## EXCERPT
□ □ □ □

But on the other hand, this moment feels fundamentally different. It is always dangerous to say “this time is different,” but a few things are clear:

  • the technology demonstrably works and continues to improve at an exponential pace.
  • we're already seeing substantial revenue materialization outside the infrastructure and models — over $100 billion annually and growing.
  • the funding sources are more stable, coming from profitable tech giants' balance sheets rather than overleveraged debt.

At peak, the internet contributed ~1.35% to annual U.S. GDP growth. Recent estimates put AI’s contribution at ~0.85% and rising. Even if AI “only” matches the internet’s scale, there’s room to run.

The figure below shows where we believe that “room to run” will come from. We see 3 distinct layers of how we are building intelligence:

  1. The Model layer has consolidated around a small group of well-capitalized players who will continue their arms race of data and compute. Innovation will continue but this is the most “obvious” layer, implying that it is already fully valued.
  2. New innovation and value creation is happening in the Application layer, where hundreds of startups are building AI-native products across every industry imaginable. The breadth of adoption we're seeing, from healthcare to manufacturing to entertainment, is unprecedented for such an early-stage technology. This is an area rife with opportunity but there will also be many “me-too” apps. Be discerning.

□ □ □ □

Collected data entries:

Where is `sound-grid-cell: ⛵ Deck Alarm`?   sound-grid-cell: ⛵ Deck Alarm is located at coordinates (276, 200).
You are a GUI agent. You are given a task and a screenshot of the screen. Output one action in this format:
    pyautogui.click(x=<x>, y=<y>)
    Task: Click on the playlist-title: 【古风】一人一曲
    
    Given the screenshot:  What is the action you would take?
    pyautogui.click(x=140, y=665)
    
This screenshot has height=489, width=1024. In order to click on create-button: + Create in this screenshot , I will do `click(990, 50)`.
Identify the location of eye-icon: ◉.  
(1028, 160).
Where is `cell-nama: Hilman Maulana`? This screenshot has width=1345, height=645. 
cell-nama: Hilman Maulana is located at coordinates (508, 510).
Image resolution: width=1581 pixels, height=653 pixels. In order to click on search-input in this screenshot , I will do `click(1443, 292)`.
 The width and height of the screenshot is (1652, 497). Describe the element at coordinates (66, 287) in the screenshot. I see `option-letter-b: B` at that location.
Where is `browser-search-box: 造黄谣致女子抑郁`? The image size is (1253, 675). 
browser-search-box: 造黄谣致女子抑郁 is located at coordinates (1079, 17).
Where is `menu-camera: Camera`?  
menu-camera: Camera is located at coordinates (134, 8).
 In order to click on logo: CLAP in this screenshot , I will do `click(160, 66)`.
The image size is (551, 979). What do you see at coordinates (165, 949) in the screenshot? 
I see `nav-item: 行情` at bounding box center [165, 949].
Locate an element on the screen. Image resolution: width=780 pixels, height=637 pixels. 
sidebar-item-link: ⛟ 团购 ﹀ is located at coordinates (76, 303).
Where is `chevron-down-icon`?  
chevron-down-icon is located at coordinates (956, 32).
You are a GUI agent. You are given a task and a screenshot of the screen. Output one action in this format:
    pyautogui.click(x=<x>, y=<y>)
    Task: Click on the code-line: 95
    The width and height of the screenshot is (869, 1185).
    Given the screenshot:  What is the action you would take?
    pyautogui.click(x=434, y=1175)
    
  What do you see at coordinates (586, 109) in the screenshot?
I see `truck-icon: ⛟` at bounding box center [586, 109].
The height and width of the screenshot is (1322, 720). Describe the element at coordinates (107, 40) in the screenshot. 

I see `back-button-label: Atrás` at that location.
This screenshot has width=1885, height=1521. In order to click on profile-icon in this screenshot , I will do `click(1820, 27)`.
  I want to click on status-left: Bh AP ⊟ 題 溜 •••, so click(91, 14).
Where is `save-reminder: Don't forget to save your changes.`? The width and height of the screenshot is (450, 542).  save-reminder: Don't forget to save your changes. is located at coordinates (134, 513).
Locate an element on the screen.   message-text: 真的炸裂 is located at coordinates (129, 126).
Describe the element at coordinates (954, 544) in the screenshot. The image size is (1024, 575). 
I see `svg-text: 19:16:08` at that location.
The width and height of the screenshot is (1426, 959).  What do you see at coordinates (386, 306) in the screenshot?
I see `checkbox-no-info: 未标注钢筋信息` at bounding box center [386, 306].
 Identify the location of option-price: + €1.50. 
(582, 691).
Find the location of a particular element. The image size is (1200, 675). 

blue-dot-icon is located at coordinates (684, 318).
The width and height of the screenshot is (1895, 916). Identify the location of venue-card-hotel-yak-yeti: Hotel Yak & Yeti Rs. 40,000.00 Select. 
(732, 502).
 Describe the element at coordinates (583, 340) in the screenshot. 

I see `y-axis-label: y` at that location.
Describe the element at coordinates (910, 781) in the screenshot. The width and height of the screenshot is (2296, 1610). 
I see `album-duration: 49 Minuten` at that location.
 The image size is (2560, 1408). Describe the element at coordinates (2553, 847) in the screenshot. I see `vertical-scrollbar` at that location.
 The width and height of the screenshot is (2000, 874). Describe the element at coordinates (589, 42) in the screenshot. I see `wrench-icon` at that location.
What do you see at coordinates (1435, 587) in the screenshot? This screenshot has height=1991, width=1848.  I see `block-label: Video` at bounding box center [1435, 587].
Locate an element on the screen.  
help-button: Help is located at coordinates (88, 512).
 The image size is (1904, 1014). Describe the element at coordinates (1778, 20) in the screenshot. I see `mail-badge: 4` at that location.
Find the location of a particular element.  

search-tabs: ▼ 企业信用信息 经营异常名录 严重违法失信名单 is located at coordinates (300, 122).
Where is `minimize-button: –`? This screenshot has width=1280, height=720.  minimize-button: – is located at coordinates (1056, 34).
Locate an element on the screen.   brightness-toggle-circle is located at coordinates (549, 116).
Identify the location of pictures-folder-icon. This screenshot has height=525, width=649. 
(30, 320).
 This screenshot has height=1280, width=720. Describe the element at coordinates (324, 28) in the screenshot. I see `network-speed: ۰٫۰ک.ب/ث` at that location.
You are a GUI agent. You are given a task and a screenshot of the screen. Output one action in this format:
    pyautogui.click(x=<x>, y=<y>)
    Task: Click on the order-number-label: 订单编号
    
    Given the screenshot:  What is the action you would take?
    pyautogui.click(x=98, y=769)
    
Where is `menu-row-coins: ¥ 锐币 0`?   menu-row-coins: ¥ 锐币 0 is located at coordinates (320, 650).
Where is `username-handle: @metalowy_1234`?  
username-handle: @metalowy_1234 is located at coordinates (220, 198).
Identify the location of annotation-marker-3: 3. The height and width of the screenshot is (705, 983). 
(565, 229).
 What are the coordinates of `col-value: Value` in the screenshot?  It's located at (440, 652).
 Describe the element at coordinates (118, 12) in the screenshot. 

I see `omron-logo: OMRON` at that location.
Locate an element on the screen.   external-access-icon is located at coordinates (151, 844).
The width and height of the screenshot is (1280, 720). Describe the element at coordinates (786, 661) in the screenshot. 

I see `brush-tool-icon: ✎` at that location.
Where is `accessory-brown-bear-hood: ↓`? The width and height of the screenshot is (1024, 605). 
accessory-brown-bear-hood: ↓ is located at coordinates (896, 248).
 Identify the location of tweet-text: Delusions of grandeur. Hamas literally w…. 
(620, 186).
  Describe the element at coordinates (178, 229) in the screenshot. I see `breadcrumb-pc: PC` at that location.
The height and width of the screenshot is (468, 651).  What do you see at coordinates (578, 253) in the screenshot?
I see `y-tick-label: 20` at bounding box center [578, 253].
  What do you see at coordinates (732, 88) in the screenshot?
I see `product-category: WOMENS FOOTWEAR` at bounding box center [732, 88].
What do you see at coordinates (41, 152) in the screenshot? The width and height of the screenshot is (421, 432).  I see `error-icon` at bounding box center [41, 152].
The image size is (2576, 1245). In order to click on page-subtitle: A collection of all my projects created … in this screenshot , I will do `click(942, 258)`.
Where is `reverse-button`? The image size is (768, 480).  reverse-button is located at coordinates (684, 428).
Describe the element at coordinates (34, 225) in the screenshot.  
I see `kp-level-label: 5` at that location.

□ □ □ □

## TASKS FOR THIS EXERCISE
A - In the excerpt, how much did the internet contribute to annual U.S. GDP growth at its peak?
B - Please copy the excerpt from "But on the other" to "an exponential pace.", replacing "dangerous" with "risky".
C - Why does the excerpt say the Model layer is already fully valued?
These lines are separate material with no connection to the excerpt.

## RESPONSES PER TASK
A - About 1.35%.

B -
But on the other hand, this moment feels fundamentally different. It is always risky to say “this time is different,” but a few things are clear:

  • the technology demonstrably works and continues to improve at an exponential pace.

C - The Model layer has consolidated around a small group of well-capitalized players and is the most "obvious" layer. That obviousness implies it is already fully valued, even though innovation there will continue.